A Serious Man(★★★★☆)@ Rialto New Market
久しぶりのリアルト。本当はマイケル・ムーアのキャピタリズムを見るつもりだったのだけど、今日はやっておらず、代わりにコーエン兄弟作品ということでこちらにしてみた。
「人の不幸は蜜の味」
というのは真実で、主人公に新たな不幸が降りかかるたび、観客は大笑い。十分に楽しめた。
エンドロールが出た時には一瞬
「え、ここで???」
と唖然としてしまったけれど、それはコーエン兄弟の得意技。もう慣れてますから(笑)
これまで大過なくすごしてきたユダヤ人で小市民の主人公。そんな彼に突然「これでもか」というくらい大小様々な不幸が一度に襲いかかる。
・離婚&別居
・隣家との境界線トラブル
・プーで家に居座る兄
・TVアンテナがずれて映りが悪くなっている
・終身教授昇進の瀬戸際
・落第してしまった生徒からの賄賂
・匿名の誹謗中傷メール
などなど。
あまりに不幸が続くため、ラビ(ユダヤ教の宗教的指導者)に教えを乞おうとするものの、どのラビも頼りにならず、八方ふさがり。
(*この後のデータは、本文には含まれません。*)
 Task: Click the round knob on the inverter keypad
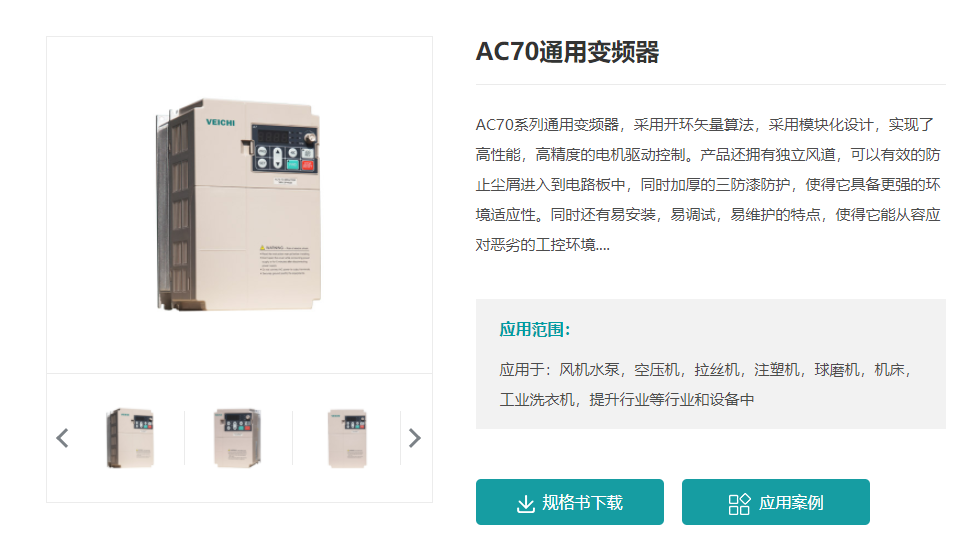[310, 138]
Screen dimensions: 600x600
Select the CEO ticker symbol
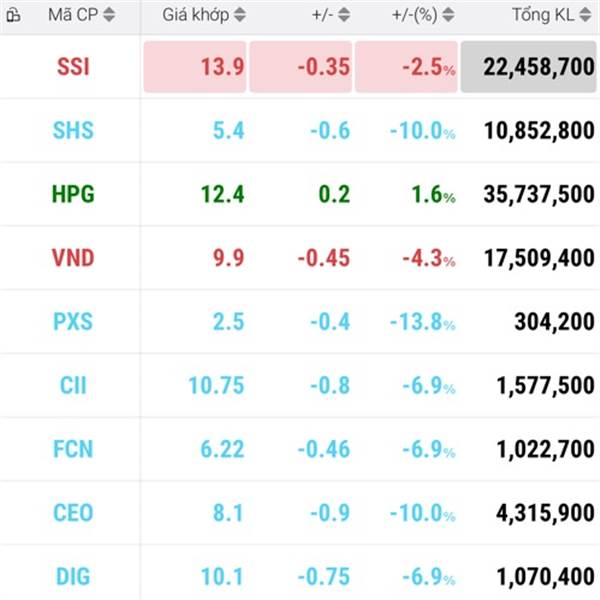[72, 513]
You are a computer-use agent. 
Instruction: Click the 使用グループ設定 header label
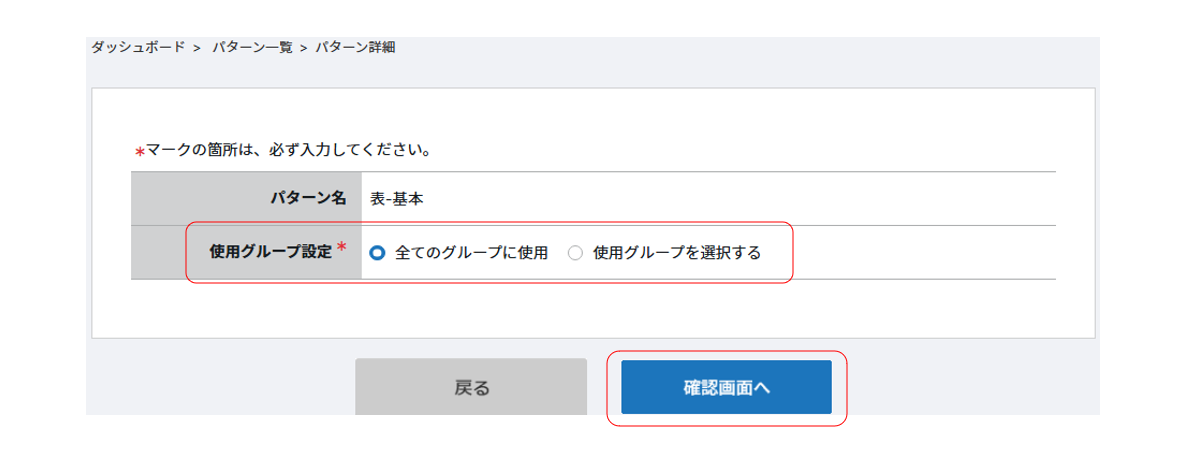[270, 252]
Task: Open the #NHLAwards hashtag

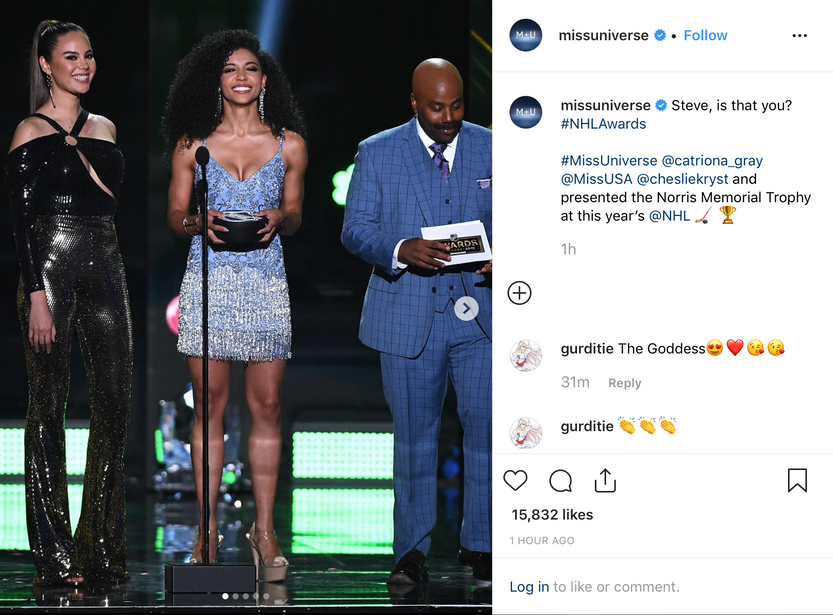Action: [x=603, y=124]
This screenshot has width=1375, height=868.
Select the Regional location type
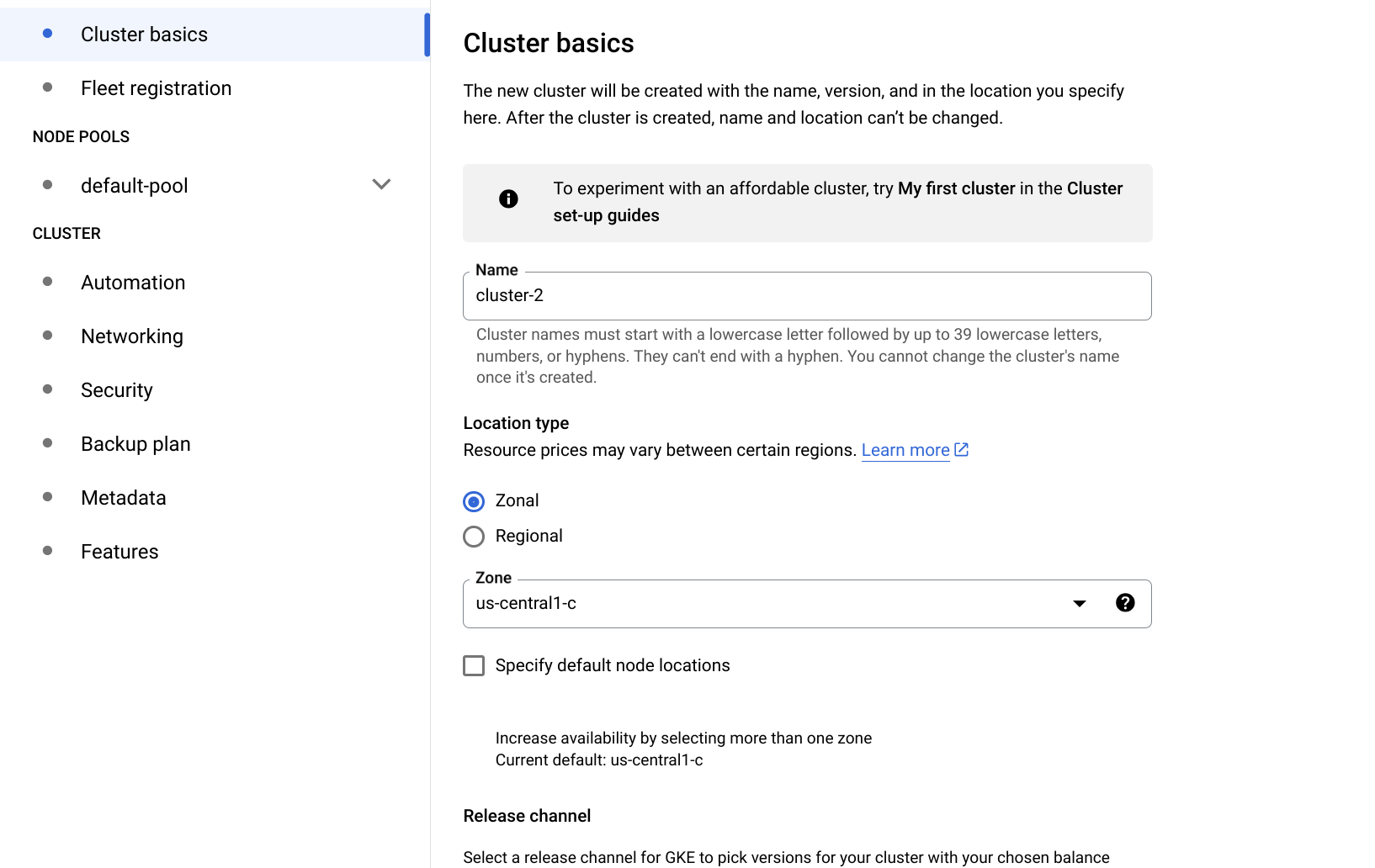474,537
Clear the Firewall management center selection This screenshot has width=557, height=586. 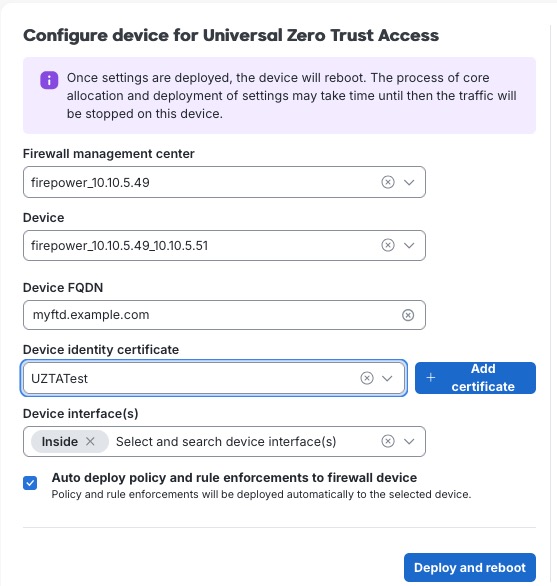(388, 182)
しかし、あることをきっかけに事態は好転、何とかどん底から這い上がれそうになるが…
実は不幸ばかりが襲いかかっているように見える彼だけど、ほんの少しの幸運も体験している。お隣の美人妻のハダカを拝めたり、交通事故には合うものの、無傷だったり。
というわけで、その時はどんなに不幸に思えても、
「人生万事塞翁が馬」
のことわざにある通り、それがきっかけとなって後で幸運が舞い降りてくることもある。
人はその場の結果で判断をしがちだけれど、実は後々になってからでないと、本当の評価は下せない。真の幸福は時に不幸の衣をまとってやってくることもあったりする。
もちろん、だからといって一筋縄ではいかないのがコーエン兄弟作品なんだけど(笑)
上記の通り「置いてきぼり上等」な方はぜひ。